# How to Apply Percentage Formula in Multiple Cells in Excel

Excel is, like all computer programs, perfect for performing various arithmetic and mathematical functions.

One of these functions is to calculate a percentage of a certain number. But the real question is, how to apply the formula for percentage calculation for multiple cells?

We are going to explain that in the text below.

## Percentage Formula in Multiple Cells

For our example, we will use a simple table of random numbers between 1 and 100.

In the table above, in cell A16 we have used the formula SUM to calculate a total of the cells in range A2:A15. Our formula is:

``=SUM(A2:A15)``

To calculate the percentage of a certain number in a total, we have to use the formula:

``=A2/\$A\$16``

Notice that we have a \$ sign surrounding both column A and row 16 in a reference to cell A16. This means that we locked the reference for this cell. Now we can drag and drop our formula to the last cell in our range, and we will have all the cells found in column A divided by grand total:

Of course, now we have to format our cells to look neater.
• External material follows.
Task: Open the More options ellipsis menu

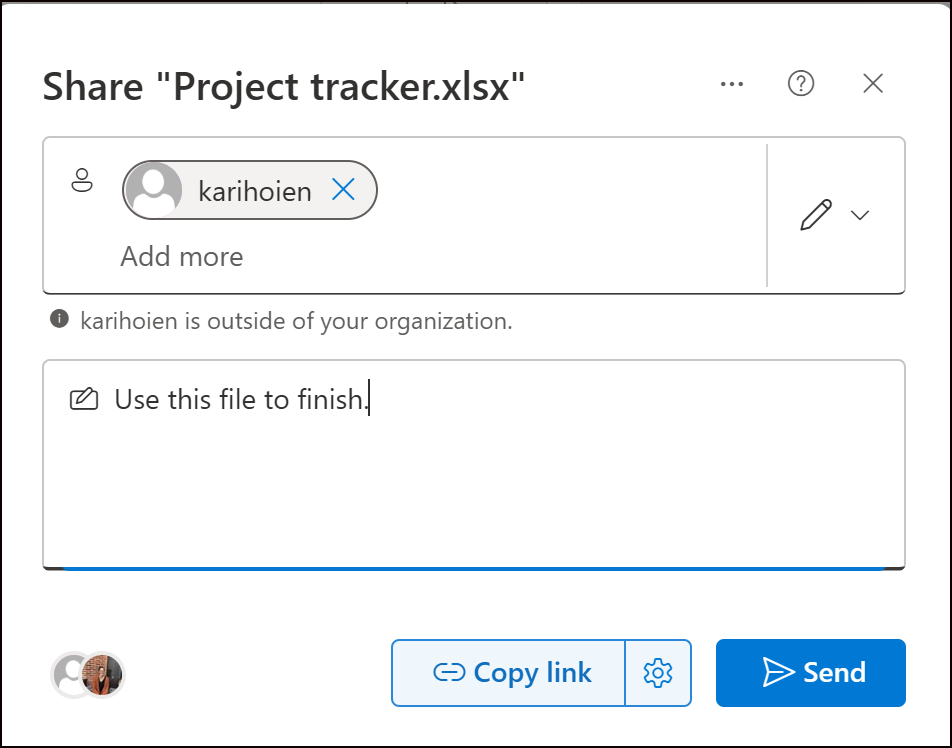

To do this, all we have to do is select our range and go to the Home tab >> Number, and find the percentage style shortcut as in the picture below.
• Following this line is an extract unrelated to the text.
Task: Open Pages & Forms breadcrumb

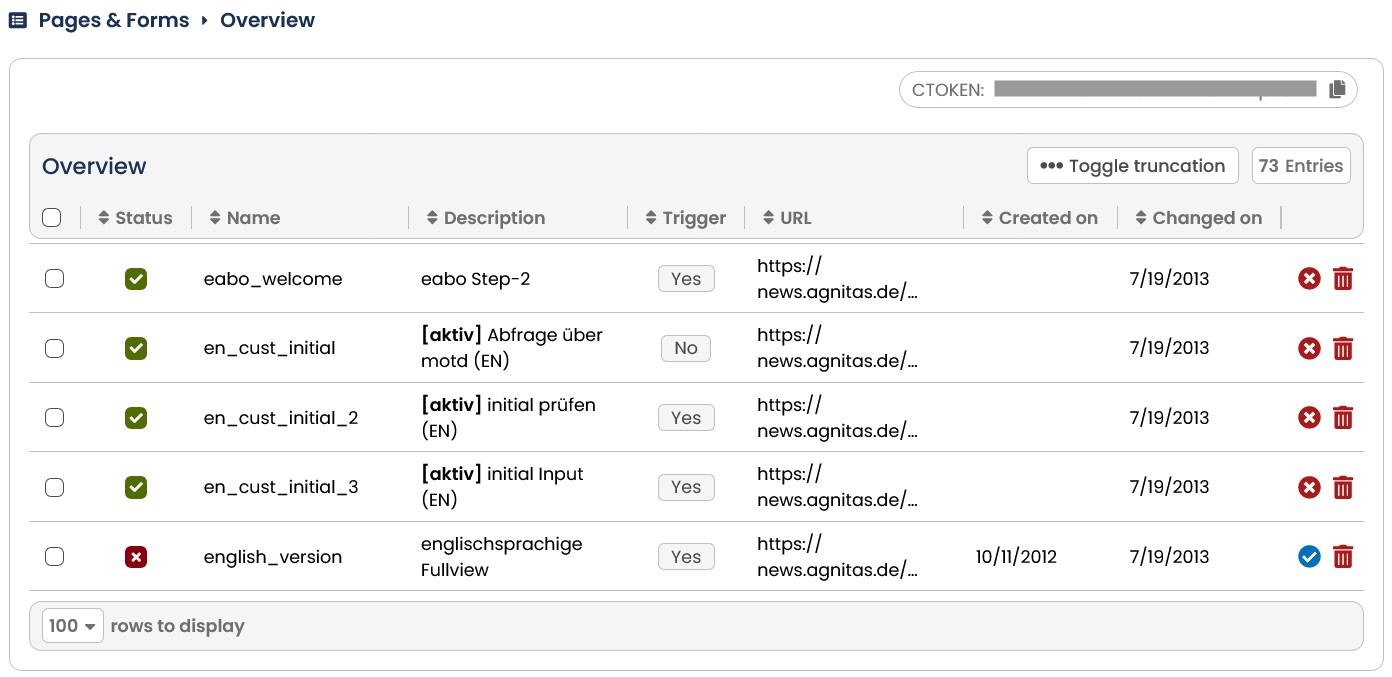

We could also select our range and use the shortcut key: CTRL + SHIFT + % (% sign is usually number 5 on your keyboard).

Once we do this, our table looks like this:

Of course, locking of grand totals is not always necessary. Let’s say that we have a table with the number of tourists (totally random) in various countries in 2020 and 2021.

As expected, due to COVID-19, the number of tourists in 2020 is significantly lower in all countries in comparison with 2019. Again, totally random figures.

To calculate the difference in percentages between these two years, we will input the simple formula in cell G3:

``=(E3-F3)/E3``

This formula calculates:

``(The year 2020 – The year 2019)/the Year 2019``

We will drag this formula to the last row and we will format the column G to be in percentages, as we did with the example above.